- Supplied data
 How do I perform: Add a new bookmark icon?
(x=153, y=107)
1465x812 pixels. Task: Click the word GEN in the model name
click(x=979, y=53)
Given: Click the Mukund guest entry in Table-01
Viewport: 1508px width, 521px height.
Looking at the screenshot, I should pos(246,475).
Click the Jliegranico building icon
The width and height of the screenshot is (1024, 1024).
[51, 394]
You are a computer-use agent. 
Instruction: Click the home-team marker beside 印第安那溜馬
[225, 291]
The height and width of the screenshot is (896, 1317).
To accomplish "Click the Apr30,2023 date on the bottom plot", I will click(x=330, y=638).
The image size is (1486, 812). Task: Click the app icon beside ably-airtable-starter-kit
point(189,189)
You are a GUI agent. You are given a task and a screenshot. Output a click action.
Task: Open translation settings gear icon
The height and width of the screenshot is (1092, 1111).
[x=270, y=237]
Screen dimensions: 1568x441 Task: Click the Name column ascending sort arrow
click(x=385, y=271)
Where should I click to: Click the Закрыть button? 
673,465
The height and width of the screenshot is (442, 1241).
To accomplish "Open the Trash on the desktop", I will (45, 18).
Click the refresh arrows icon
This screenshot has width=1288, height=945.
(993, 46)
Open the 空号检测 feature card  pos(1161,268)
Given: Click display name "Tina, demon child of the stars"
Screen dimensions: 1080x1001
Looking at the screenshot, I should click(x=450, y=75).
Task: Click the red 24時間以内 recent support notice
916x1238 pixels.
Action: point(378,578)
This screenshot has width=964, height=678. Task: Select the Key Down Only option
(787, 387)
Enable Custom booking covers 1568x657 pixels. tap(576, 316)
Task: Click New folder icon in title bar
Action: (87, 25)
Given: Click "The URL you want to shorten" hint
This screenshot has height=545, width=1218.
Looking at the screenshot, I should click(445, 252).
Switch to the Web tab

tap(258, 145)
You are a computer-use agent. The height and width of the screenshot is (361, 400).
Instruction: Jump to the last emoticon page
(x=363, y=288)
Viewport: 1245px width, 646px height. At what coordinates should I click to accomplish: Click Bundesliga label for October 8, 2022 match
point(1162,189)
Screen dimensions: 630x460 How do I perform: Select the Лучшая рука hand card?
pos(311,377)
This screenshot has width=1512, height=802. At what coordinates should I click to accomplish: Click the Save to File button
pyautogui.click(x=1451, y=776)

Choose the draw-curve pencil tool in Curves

- Work required
Restate the data above word for word.

- Solution to this exercise
 How do I perform: Add a new bookmark icon?
(x=153, y=107)
1465x812 pixels. Task: Click the word GEN in the model name
click(x=979, y=53)
Given: Click the Mukund guest entry in Table-01
Viewport: 1508px width, 521px height.
Looking at the screenshot, I should pos(246,475).
Click the Jliegranico building icon
The width and height of the screenshot is (1024, 1024).
[51, 394]
You are a computer-use agent. 
Instruction: Click the home-team marker beside 印第安那溜馬
[225, 291]
The height and width of the screenshot is (896, 1317).
To accomplish "Click the Apr30,2023 date on the bottom plot", I will click(x=330, y=638).
The image size is (1486, 812). Task: Click the app icon beside ably-airtable-starter-kit
point(189,189)
You are a GUI agent. You are given a task and a screenshot. Output a click action.
Task: Open translation settings gear icon
The height and width of the screenshot is (1092, 1111).
[x=270, y=237]
Screen dimensions: 1568x441 Task: Click the Name column ascending sort arrow
click(x=385, y=271)
Where should I click to: Click the Закрыть button? 
673,465
The height and width of the screenshot is (442, 1241).
To accomplish "Open the Trash on the desktop", I will (45, 18).
Click the refresh arrows icon
This screenshot has width=1288, height=945.
(993, 46)
Open the 空号检测 feature card  pos(1161,268)
Given: Click display name "Tina, demon child of the stars"
Screen dimensions: 1080x1001
Looking at the screenshot, I should click(x=450, y=75).
Task: Click the red 24時間以内 recent support notice
916x1238 pixels.
Action: point(378,578)
This screenshot has width=964, height=678. Task: Select the Key Down Only option
(787, 387)
Enable Custom booking covers 1568x657 pixels. tap(576, 316)
Task: Click New folder icon in title bar
Action: (87, 25)
Given: Click "The URL you want to shorten" hint
This screenshot has height=545, width=1218.
Looking at the screenshot, I should click(445, 252).
Switch to the Web tab

tap(258, 145)
You are a computer-use agent. The height and width of the screenshot is (361, 400).
Instruction: Jump to the last emoticon page
(x=363, y=288)
Viewport: 1245px width, 646px height. At what coordinates should I click to accomplish: Click Bundesliga label for October 8, 2022 match
point(1162,189)
Screen dimensions: 630x460 How do I perform: Select the Лучшая рука hand card?
pos(311,377)
This screenshot has width=1512, height=802. At what coordinates should I click to accomplish: Click the Save to File button
pyautogui.click(x=1451, y=776)

Choose the draw-curve pencil tool in Curves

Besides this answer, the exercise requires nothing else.